Figure 10.

Astrocytic REST attenuated Mn-induced excitotoxic neuronal injury in an astrocyte-LUHMES cell coculture.A, schematic representation of the experimental paradigm for H4 astrocyte-LUHMES coculture. B–E, effect of astrocytic REST in Mn-induced excitotoxic neuronal injury. REST-overexpressing astrocytes were exposed to Mn separately in transwells, followed by transferring transwells containing astrocytes into culture plates containing dopaminergic neuronal cells to create coculture conditions in the presence of glutamate (250 μM, 12 h).
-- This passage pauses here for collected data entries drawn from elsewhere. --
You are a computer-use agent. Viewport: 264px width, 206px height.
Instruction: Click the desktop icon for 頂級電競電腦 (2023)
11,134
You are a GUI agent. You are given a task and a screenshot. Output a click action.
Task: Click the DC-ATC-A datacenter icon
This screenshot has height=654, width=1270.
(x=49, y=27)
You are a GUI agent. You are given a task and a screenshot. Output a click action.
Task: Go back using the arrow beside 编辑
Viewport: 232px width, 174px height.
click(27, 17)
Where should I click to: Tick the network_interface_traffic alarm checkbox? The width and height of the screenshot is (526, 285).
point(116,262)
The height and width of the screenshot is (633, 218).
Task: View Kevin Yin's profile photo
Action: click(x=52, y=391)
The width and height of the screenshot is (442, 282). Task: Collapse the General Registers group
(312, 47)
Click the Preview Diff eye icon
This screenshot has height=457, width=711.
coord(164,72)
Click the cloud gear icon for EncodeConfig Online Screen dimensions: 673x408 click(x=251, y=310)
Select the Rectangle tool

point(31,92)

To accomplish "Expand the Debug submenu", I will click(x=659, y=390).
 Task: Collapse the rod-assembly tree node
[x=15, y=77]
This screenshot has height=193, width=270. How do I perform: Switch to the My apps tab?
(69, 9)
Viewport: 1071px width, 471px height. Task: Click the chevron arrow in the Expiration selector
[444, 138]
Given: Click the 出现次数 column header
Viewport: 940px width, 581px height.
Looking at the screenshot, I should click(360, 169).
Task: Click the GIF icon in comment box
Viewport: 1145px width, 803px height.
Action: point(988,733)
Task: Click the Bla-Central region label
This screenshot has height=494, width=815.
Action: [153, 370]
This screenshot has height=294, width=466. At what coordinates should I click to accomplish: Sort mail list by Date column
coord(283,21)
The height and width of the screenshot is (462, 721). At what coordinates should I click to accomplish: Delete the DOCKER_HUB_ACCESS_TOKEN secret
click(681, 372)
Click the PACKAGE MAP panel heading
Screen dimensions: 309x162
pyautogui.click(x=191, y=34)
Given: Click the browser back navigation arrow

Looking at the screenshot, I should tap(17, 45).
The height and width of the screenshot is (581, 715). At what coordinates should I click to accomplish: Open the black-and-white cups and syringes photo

Neuronal toxicity was assessed for cell viability (B), Ca²⁺ influx (C), Δψm (D), and ROS production (E). ∗∗p < 0.01; ∗∗∗∗p < 0.0001; ^##p < 0.01; ^###p < 0.001; ^####p < 0.0001, compared with the controls; ^@p < 0.05; ^@@p < 0.01; ^@@@p < 0.001; ^@@@@p < 0.0001 compared with each other (one-way ANOVA followed by Tukey's post hoc test; n = 6). Data are expressed as mean ± SD. The data shown are representative of three independent experiments. LUHMES, Lund human mesencephalic; Mn, manganese; REST, repressor element 1-silencing transcription factor; ROS, reactive oxygen species.